Ad aprire i lavori è stato Giordano Fatali, presidente e fondatore della Scuola, che ha illustrato la visione alla base del progetto: costruire un luogo di formazione permanente dedicato ai temi più rilevanti per il Paese, affidando le lezioni a protagonisti ed esperti del nostro presente. L’obiettivo è offrire strumenti concreti di comprensione della realtà contemporanea e contribuire alla crescita della società civile, con una particolare attenzione alle nuove generazioni.

«Vogliamo lasciare strumenti, metodo e capacità critica per interpretare il mondo che cambia», è il messaggio che ha accompagnato l’avvio del percorso, pensato come una sorta di bussola per orientarsi nella complessità del presente.

La prima lezione, dedicata alla Comunicazione istituzionale. Linguaggi, trasparenza e fiducia nell’era digitale, è stata coordinata dal professor Luigi Di Gregorio, docente di Comunicazione politica e pubblica presso l’Università della Tuscia.

Nel suo intervento introduttivo, Di Gregorio ha accompagnato i partecipanti in una riflessione sulle profonde trasformazioni che stanno investendo il mondo della comunicazione. Al centro dell’analisi, i limiti cognitivi dell’essere umano nell’epoca dell’iperconnessione: la frammentazione dell’attenzione, la sovrabbondanza informativa, la velocità dei flussi comunicativi e la crescente difficoltà di distinguere tra informazione, opinione e rumore di fondo.

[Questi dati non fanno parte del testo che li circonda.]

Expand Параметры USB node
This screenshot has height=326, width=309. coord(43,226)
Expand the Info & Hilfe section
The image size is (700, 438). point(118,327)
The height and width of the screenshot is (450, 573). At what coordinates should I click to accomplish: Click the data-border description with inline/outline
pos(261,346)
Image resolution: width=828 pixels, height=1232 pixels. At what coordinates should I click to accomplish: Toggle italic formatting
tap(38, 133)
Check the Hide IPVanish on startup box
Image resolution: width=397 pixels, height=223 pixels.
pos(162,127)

Accanto alle criticità, il docente ha evidenziato anche le straordinarie opportunità offerte dalle nuove tecnologie. Dai social network all’intelligenza artificiale, fino ai nuovi strumenti di analisi e partecipazione, la comunicazione istituzionale è chiamata oggi a trovare un equilibrio tra innovazione, trasparenza e credibilità. Una sfida che riguarda non soltanto le istituzioni, ma l’intera società.

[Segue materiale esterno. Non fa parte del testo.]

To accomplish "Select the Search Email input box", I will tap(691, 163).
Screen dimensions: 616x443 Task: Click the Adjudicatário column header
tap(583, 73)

Al confronto hanno partecipato inoltre Giuseppe Inchingolo, Giancarlo Panico, Michelangelo Suigo e Alessandro Sterpa, offrendo prospettive diverse sul rapporto tra comunicazione, istituzioni, imprese e cittadinanza.

La giornata inaugurale ha così posto al centro una delle questioni decisive del nostro tempo: come costruire fiducia, autorevolezza e partecipazione democratica in un ecosistema digitale sempre più complesso e veloce. Un tema che accompagnerà l’intero percorso della Scuola Nazionale di Educazione Civica nei prossimi mesi.